Nonetheless, it is rather obtuse to make the assumption that everyone diagnosed with a disorder can have such expensive and time consuming measures taken. Therefore, the guidelines which the clinician abides is at least consistent among the spectrum of disorders, thus giving every clinician the same rules to follow given any set of behavioral, emotional, or psychiatric conditions. Of course, the subjectivity of the clinician may vary and such is the question; is ADHD symptoms the same as having ADHD? The point is understandable that any construct is simply that (love, hate, etc.), and yet we have no problem attaching a list of meanings, etc., to what those constructs actually mean. You know you’re “in love” based on “X” amount of feelings, behaviors, etc., and no argument could persuade otherwise. Yet, with a psychological diagnosis based on criteria the argument can be made? This is unfair to not only the clinical community, but also those seeking treatment. People want to know and deserve to know if “something” is off kilter. And the world we live in needs an answer; not a list of symptoms they already know about because of the things they face on a daily basis. They know the symptoms better than we, as clinicians, do.
Thus, I think playing a linguistic game with symptomology vs subjective diagnostic criteria is frail and unfair. Attaining labels is really the only way to continue to be on the same page with other clinicians as well.
Having said all this, I agree with the author’s statement in regarding the clinician’s automatic inclination to look for such symptoms.
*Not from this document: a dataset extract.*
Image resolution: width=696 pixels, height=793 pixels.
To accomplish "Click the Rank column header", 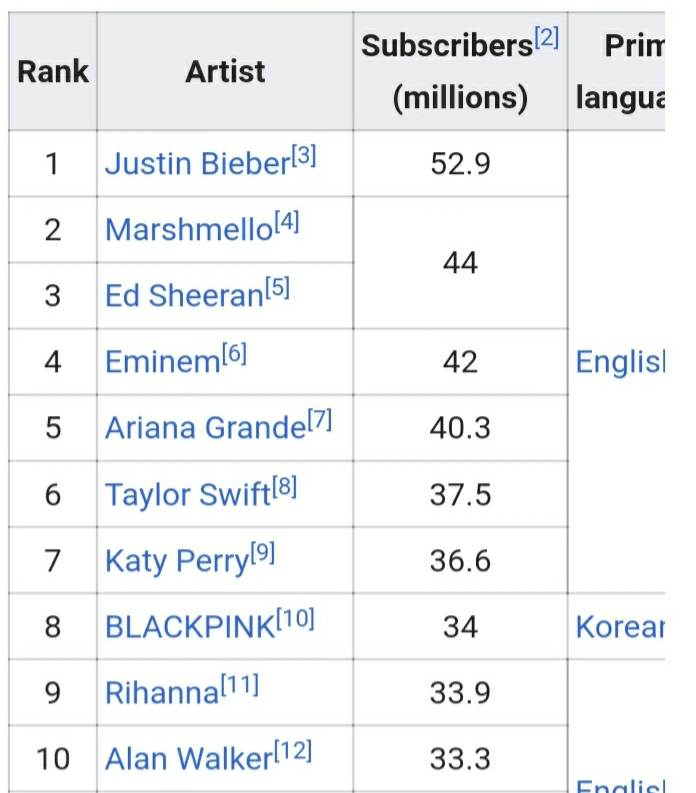I will coord(53,72).
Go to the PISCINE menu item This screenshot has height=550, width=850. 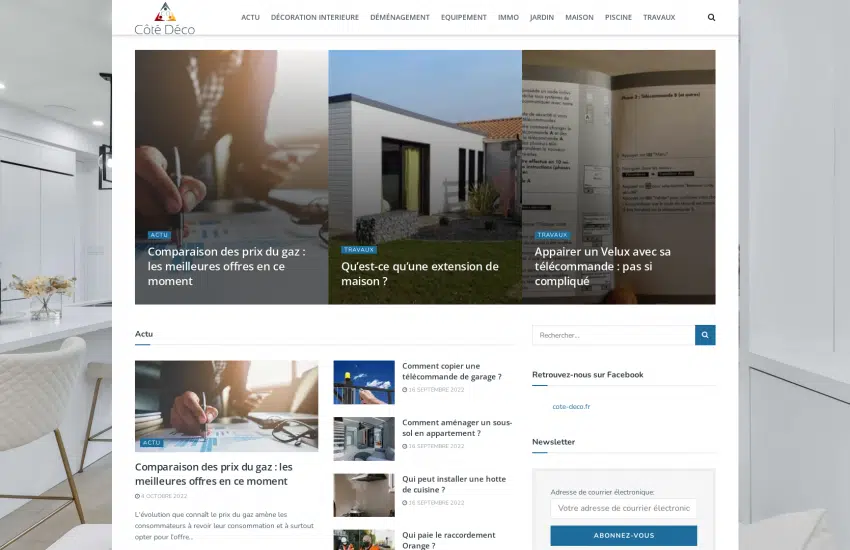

It is my firm understanding that ADHD is one of the most over-diagnosed disorders for children, mainly due to this very phenomenon in addition to the change of society’s norms–it’s a faster paced life these days for parents, discipline has changed, as well as what is deemed “hyper” has changed. If some kids are a little more hyper than their counterparts, it doesn’t necessarily mean that they are ADHD; it means that they are perhaps a little more hyper.
And then there are the politics of it all. Pharmaceutical companies are making millions off medications…but I digress. The point has been made clear without writing a book.